Саша всерьез опечалилась. Она собралась уже уходить, да вспомнила еще один сон.

— Вот вроде бы купила я себе шубу…

— Нехорошо живешь, милочка! Нехорошо живешь, от этого и сны у тебя нехорошие… Видала шубу — значит, быть шуму. Жалко мне тебя, возьми стопку семечек за так.

«Пошла ты со своими семечками!»

А дома опять ей вспомнилось: «Сестра, голубушка», — и захотелось сделать что-то не каждодневное, не надоевшее.

Она взялась мыть еще чистые окна. Распахнула настежь все три, а ветер только и ждал этого — подкинул к потолку занавески. Стекло под рукой подвывало, укало, и с каждым вымытым звеном в доме становилось светлее.

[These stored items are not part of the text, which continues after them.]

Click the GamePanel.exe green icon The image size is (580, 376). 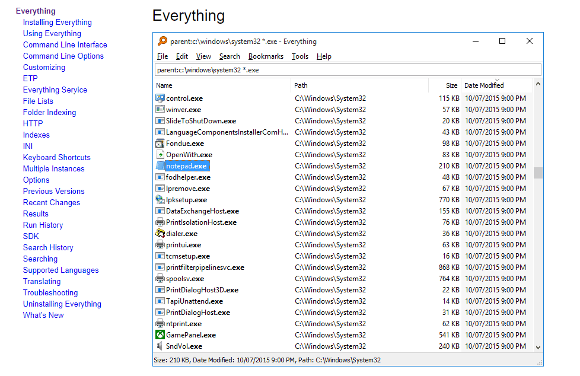coord(159,334)
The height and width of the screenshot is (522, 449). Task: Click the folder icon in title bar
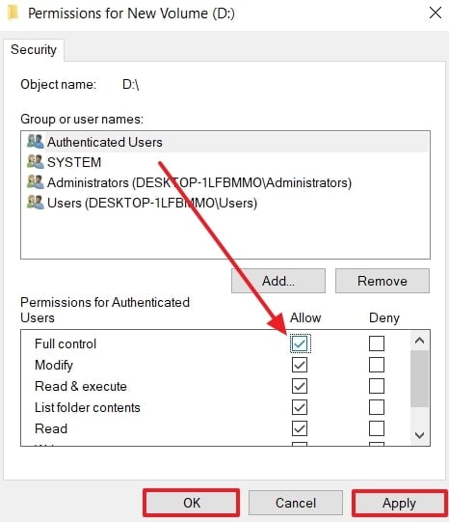13,13
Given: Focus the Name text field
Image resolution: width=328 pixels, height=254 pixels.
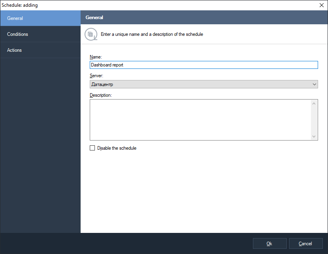Looking at the screenshot, I should (203, 65).
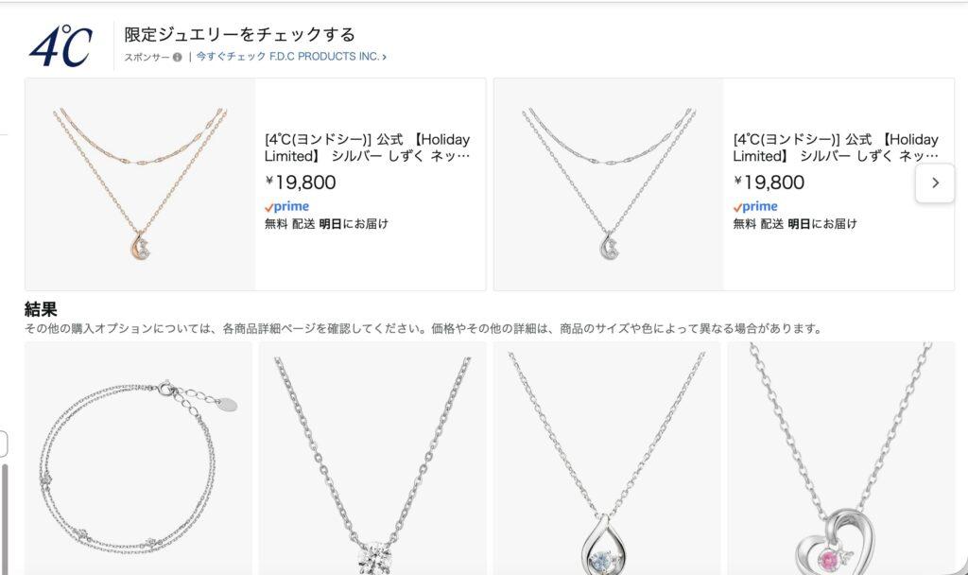Open the sponsor info icon

pyautogui.click(x=177, y=57)
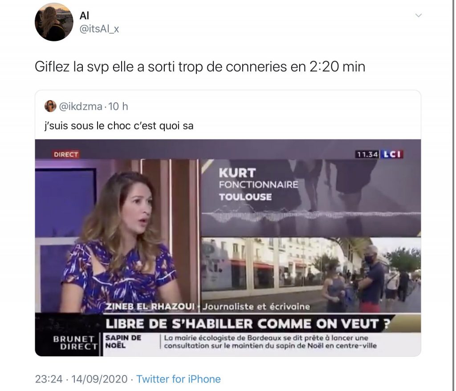Click the LCI channel logo in the video
Screen dimensions: 456x391
[x=392, y=154]
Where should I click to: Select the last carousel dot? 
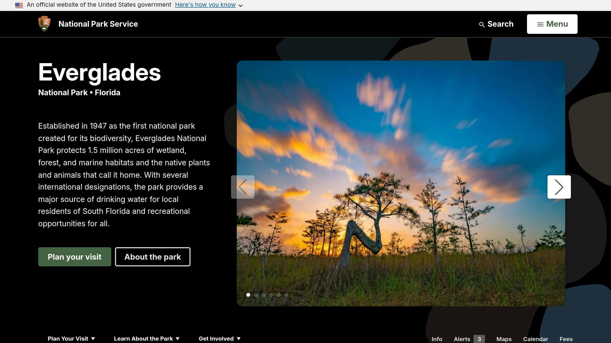tap(286, 295)
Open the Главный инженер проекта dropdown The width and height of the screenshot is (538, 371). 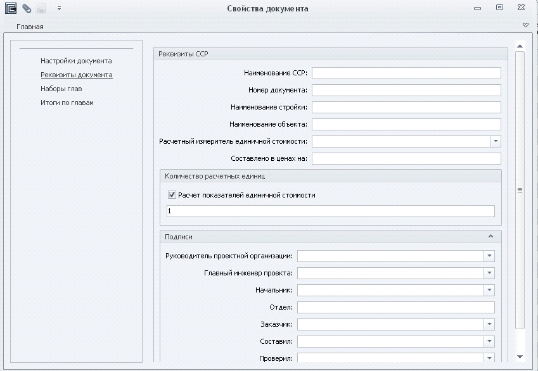[x=489, y=273]
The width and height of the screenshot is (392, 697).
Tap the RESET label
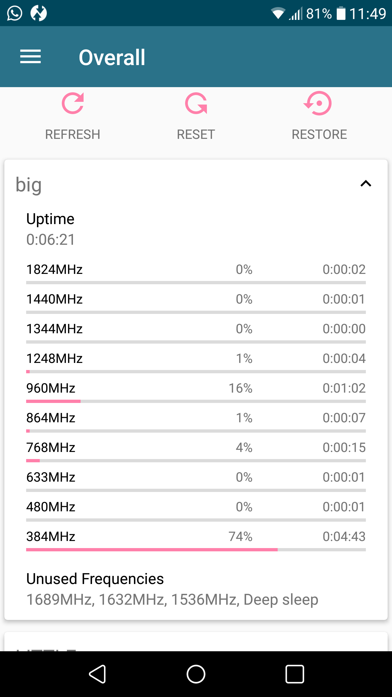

Меняя воду, она шлепала босыми ногами по крашеным доскам, и каждый ее пришлеп отдавался четко, звонко, и звук не затухал сразу, как при закрытых дверях и окнах, а звенел-отдавался долго-долго. На середине большой комнаты получалось особенно полнозвучно, здесь Саша остановилась и топнула покрепче.

— Но-у, — запело по углам.

Она засмеялась и принялась шлепать босой ножкой еще раз, и еще раз, и еще раз… Снизу, из комнаты под ними, сосед Василий Капитонович забубнил клюкой в потолок: «Владыкины! Эй, что там у вас, угомонитесь!»

Потом Саша вымыла пол, умылась и прилегла отдохнуть. Ветер по-прежнему пузырил и подкидывал занавески. Нынче, казалось, и воздуху больше стало, чем во все прежние дни, и был он, воздух, необыкновенно легок, чист и припахивал молодой тополиной листвой.